What Mustafa didn't know was the basics of coding -- a problem,
considering that her blog marketing business, 123LinkIt, relied on coding.
"It cost me time and money and a lot of stress," she said. "If I would
have been able to code, it would have helped me a lot."
That's why, in April 2011, Mustafa founded the Philadelphia chapter of
Girl Develop It, an international nonprofit organization based in New York
that provides low-cost tech instruction to women -- or, as they are called in
the GDI world, nerdettes.
Since then, 750 women have taken classes in Philadelphia. Mustafa started
the local organization, in part, because she got tired of traveling to New
York for classes. On Saturday and Sunday in Old City, 18 women will receive 10
hours of instruction on HTML5, a coding language, for $90.
"For $10 to $13 an hour, it's basically like going to a yoga class," she
said. "Every class sells out. That speaks to the demand."
Her organization isn't the only one aiming to close the gender gap in
computer technology, where, federal data indicate, men outnumber women, 2-1.
Part of it is a pipeline problem: Only one in five students who take the
Advanced Placement Computer Science test are girls, even though they make up
nearly half the group taking the AP Calculus exam, and less than one in five
college computer-science majors are women.
Experts say it's key to influence girls while they are still in middle
school, which is why, in 2009, Tracey Welson-Rossman began TechGirlz.
"Girls are self-selecting out of technology around ninth grade,"
Welson-Rossman said. "To them, it's not collaborative, not creative, and it
also looks like what they think . . . a nerd looks like."
Meeting monthly, TechGirlz's middle-school-age members connect to
technology through hands-on projects.
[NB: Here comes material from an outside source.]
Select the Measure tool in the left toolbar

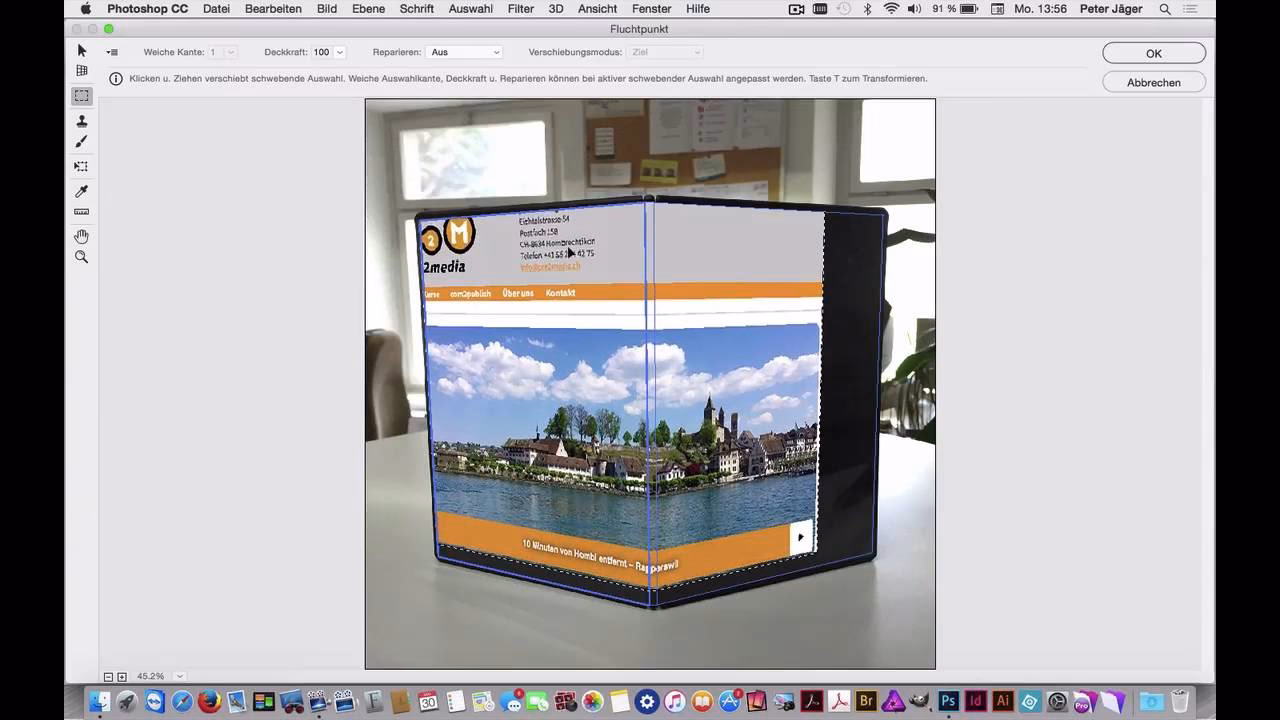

Last Saturday, they learned KODU, a
game-creation language.
Welson-Rossman, a founder of Chariot Solutions, a Philadelphia-based
software-development company, sees encouraging young women to aim for
computer-tech professions as a national imperative, with job openings
dramatically outstripping qualified workers in the next decade.
"This is something that's really important for the fabric of our
country," she said. Her company "wants to hire women, but we aren't seeing
enough female candidates."
EBay agrees. On Monday, TechGirlz (www.techgirlz.org) announced that it
had received a $5,000 grant from eBay Foundation Corporate Advised Fund at
Silicon Valley Community Foundation to develop afterschool programs for girls.
One of the TechGirlz is Nala Bailey, 14, of Marlton. She always liked
mathematics, but now her grades are higher, and she said she's more confident
about her ability to tackle tough problems.
"Most girls think we're smarter than guys," she said, adding that girls
don't always put those smarts to use. "I think girls lean more toward
fashion."
Bailey said she leans toward science and technology and aims to enter
that field as a grown-up.
"I like the way TechGirlz makes me think about stuff. It makes me think
about all the possibilities that girls from my generation can figure out with
science for the next generation and to help our nation go on to the next
step."
Mustafa, who also serves on the TechGirlz board, said Girl Develop It
classes help women gain skills and confidence.
Shannon Baffoni, 27, of Philadelphia, took her first class so that she
could fix minor coding mistakes she found as a quality tester.
"I could use the lingo. It gave me a little bit more confidence," she
said.
The courses provided her with the skills to pursue a new passion and a
new job as a website developer for a local advertising agency.
Baffoni said she has taken mixed-gender classes but prefers the Girl
Develop It approach.
"You didn't feel anyone was judging. You didn't have anything to prove.
You were just there because you wanted to learn," she said.
"GDI makes it a point to be very welcoming. It's OK to ask questions,
it's OK to mess up, it's OK to not know what to do."